No, the flaws of Chicago 7 are about storytelling. The trial was such a circus, the film needs less dramatic flare, more documentarian finesse. In a throwaway scene apparently meant to peacock, one defendant asks another if he knows what’s going on as lawyers huddle. “I haven’t known what’s been going on for years,” the other replies with a poignant sigh.

In another, a defendant says he is keeping a list of soldiers who died in Vietnam during the case, noting that “with the trial starting, it might get easy to forget who this is about.” He later hands the list to Tom Hayden (a terrific Eddie Redmayne), whose final words to the court are to read the casualty list.
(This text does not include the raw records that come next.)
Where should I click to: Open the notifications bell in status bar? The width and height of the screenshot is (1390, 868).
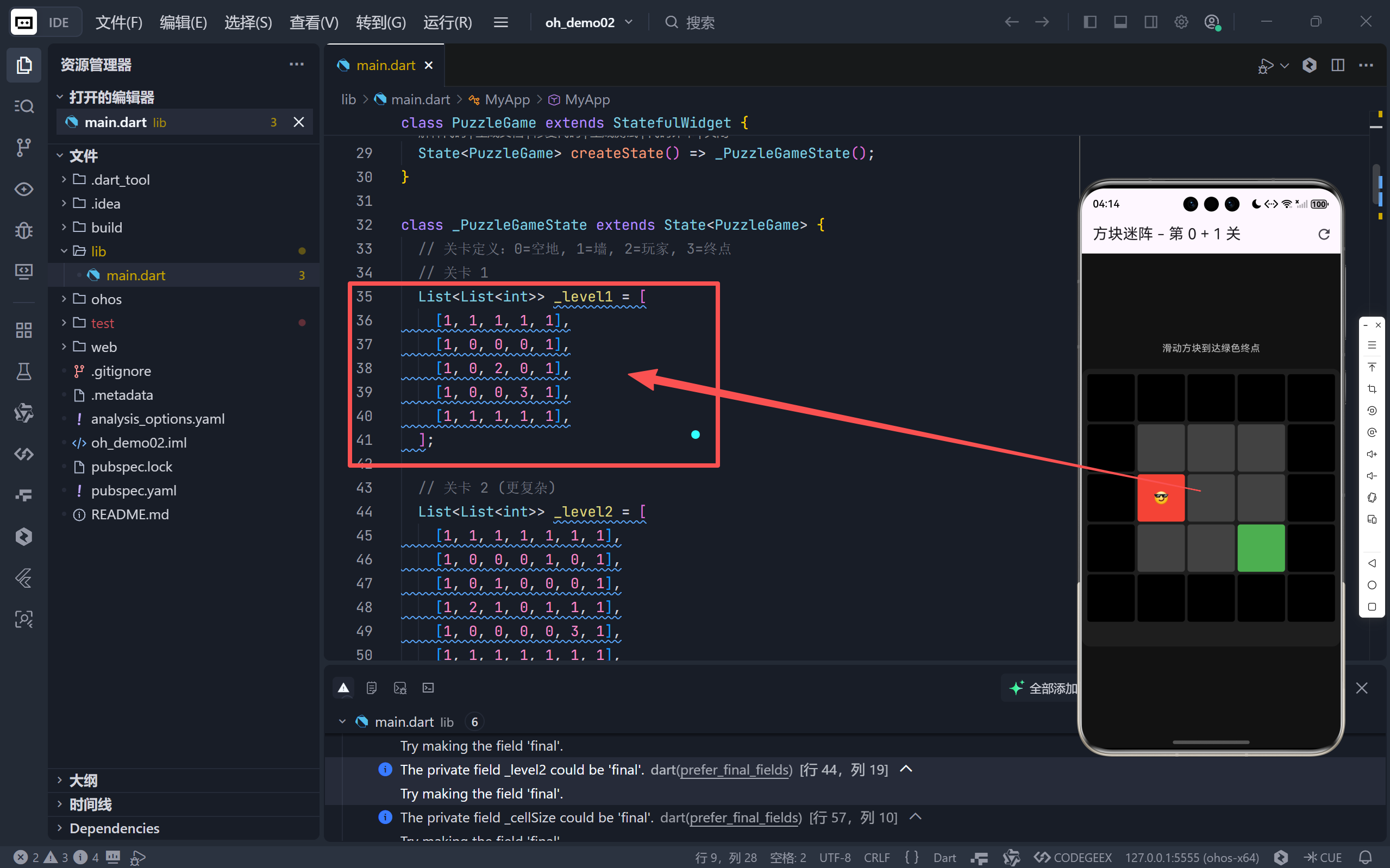[x=1366, y=857]
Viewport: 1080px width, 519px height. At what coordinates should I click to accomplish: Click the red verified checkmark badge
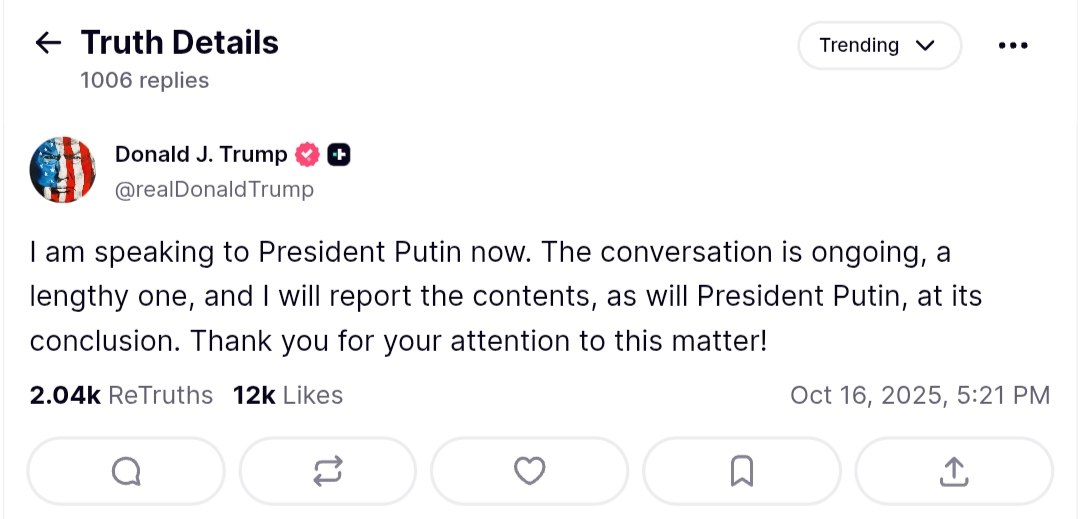[x=307, y=155]
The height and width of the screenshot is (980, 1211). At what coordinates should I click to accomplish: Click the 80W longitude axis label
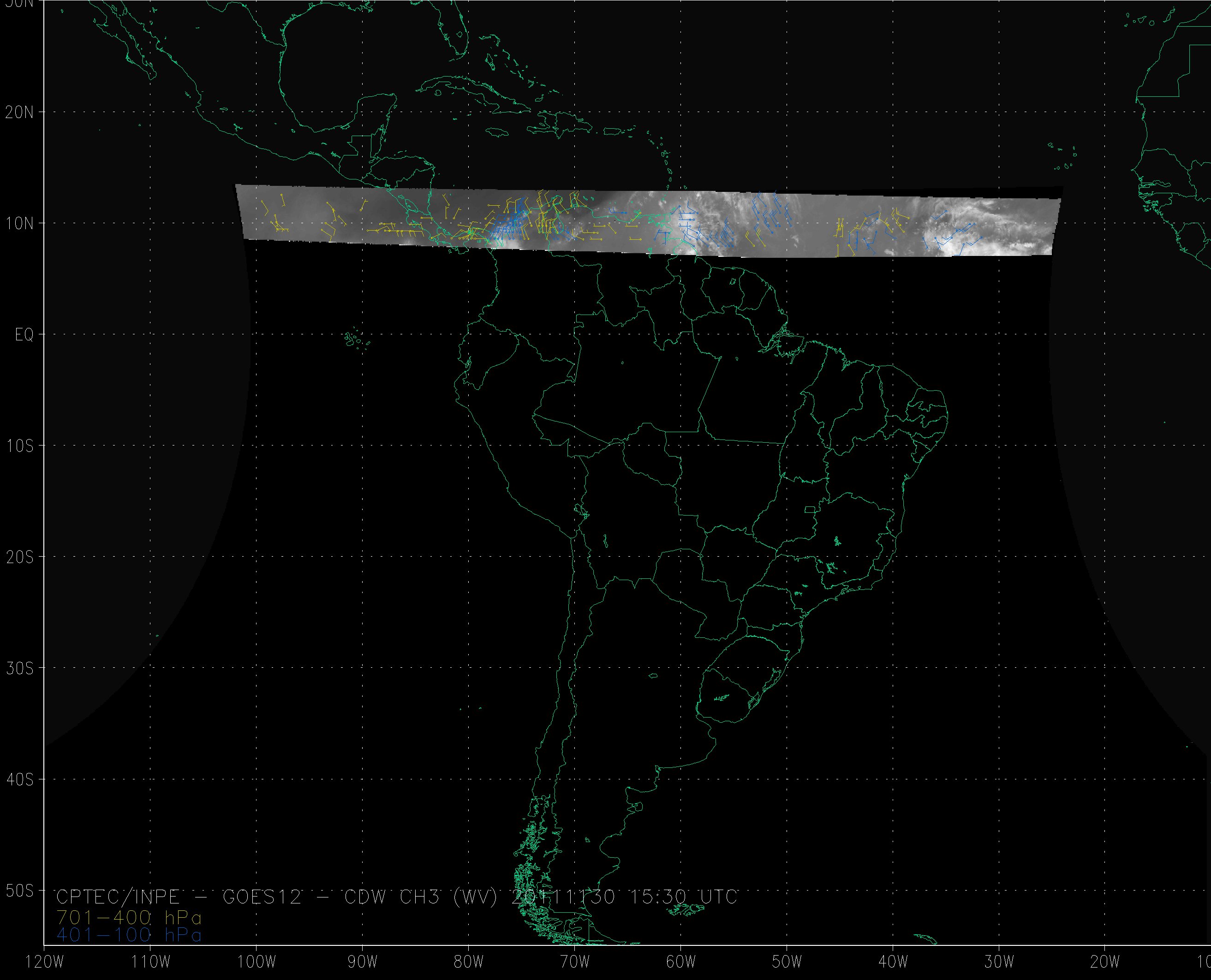coord(469,962)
Too bad the speech — and list — are pure fiction.

And while chameleon star Sacha Baron Cohen bears a strong resemblance to Abbie Hoffman, the Brit simply can’t get beyond a “pahk the cah” Northeastern accent, and it weaves like a drunk driver on a two-lane highway.

Abbie Hoffman and Sacha Baron Cohen
Abbie Hoffman, left, and Sacha Baron Cohen

But it’s still worth the cost of admission, if only because it will nudge the occasional viewer to Wikipedia or YouTube for a remote-learning history lesson.

The film duly notes what became of the protesters, from Tom Hayden’s 5-term Senate run to Hoffman’s in 1989.

More importantly, Chicago 7 puts the upcoming presidential election into some much-needed context. As Sorkin does get spot on, the 60’s make these times look downright simple.

Back then, liberal voices got shot in the head for demanding to be heard.

In that sense, the election — like the sentiment of the Chicago 7, is already settled.